Data shown —
+-------+
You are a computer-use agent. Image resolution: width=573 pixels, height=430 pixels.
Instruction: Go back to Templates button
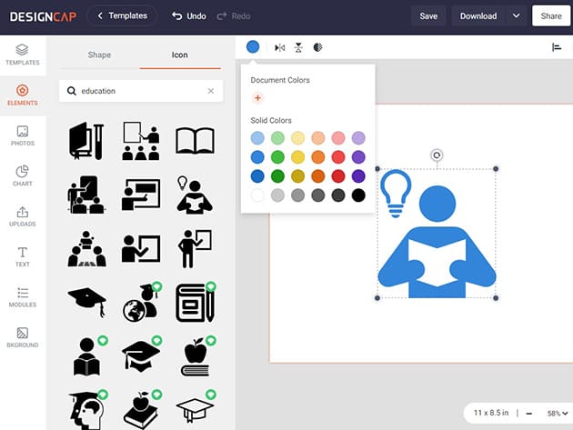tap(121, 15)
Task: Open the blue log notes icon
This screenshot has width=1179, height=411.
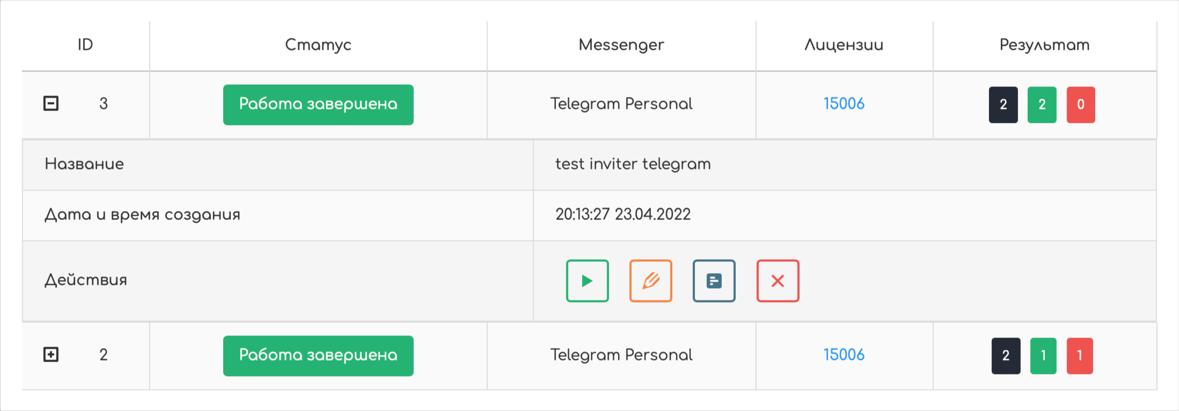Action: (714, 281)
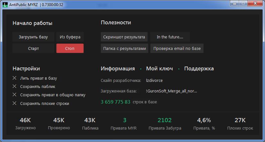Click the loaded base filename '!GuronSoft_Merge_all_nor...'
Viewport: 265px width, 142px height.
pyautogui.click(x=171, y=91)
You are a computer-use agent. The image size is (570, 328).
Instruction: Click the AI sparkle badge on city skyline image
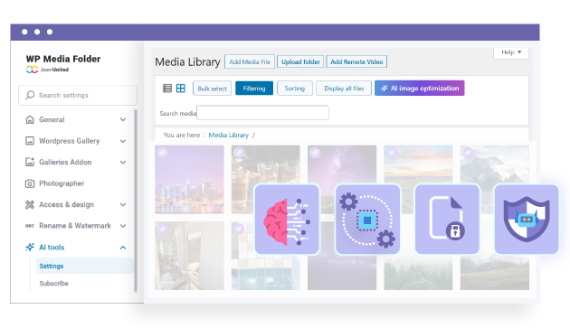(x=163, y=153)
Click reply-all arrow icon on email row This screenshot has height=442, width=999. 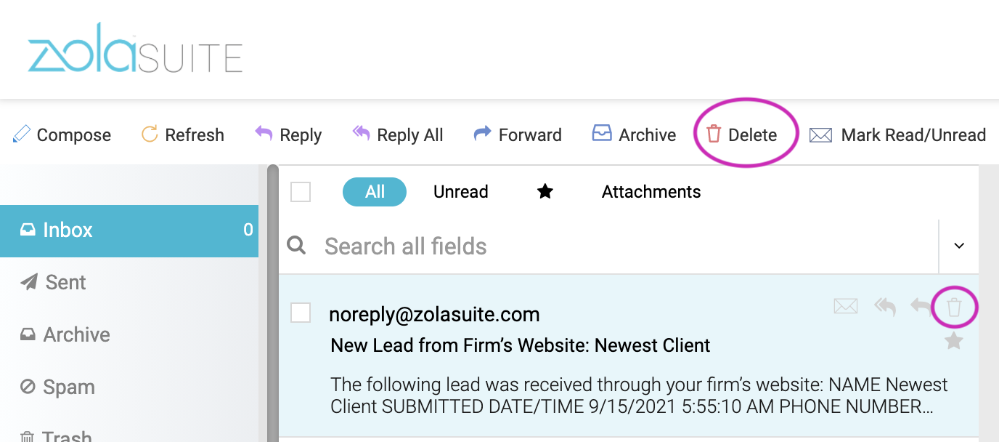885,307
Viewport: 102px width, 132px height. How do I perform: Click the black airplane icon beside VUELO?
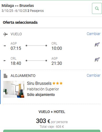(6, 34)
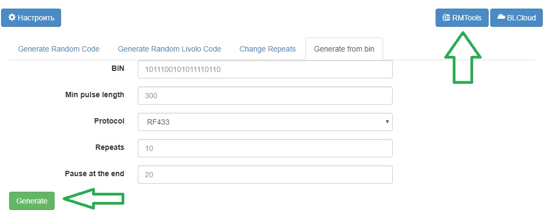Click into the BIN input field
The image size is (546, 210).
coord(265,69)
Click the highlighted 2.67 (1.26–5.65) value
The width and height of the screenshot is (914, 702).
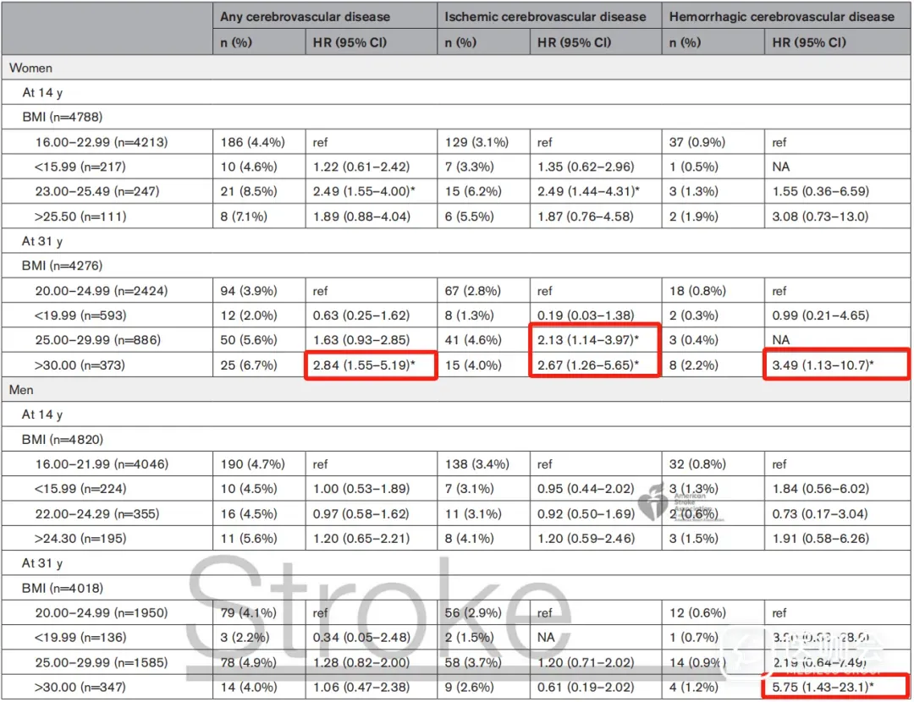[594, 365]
+-------+
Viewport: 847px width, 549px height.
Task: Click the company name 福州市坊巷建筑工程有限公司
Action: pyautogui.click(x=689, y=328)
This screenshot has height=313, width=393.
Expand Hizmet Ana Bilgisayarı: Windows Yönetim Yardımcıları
+-------+
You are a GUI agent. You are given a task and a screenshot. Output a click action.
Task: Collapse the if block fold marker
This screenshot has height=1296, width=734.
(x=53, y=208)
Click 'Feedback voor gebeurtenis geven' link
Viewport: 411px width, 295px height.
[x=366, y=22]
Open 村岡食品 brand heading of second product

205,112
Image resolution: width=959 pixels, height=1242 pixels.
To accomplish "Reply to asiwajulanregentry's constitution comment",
+-------+
Instructions for the task — Give back exactly the lines above that run from the one with "You are a computer-use agent. Image" to the one with "Task: Open the blue log notes icon", including both, with the pictures left out.

Completed task —
You are a computer-use agent. Image resolution: width=573 pixels, height=430 pixels.
Instruction: Go back to Templates button
tap(121, 15)
Task: Open the blue log notes icon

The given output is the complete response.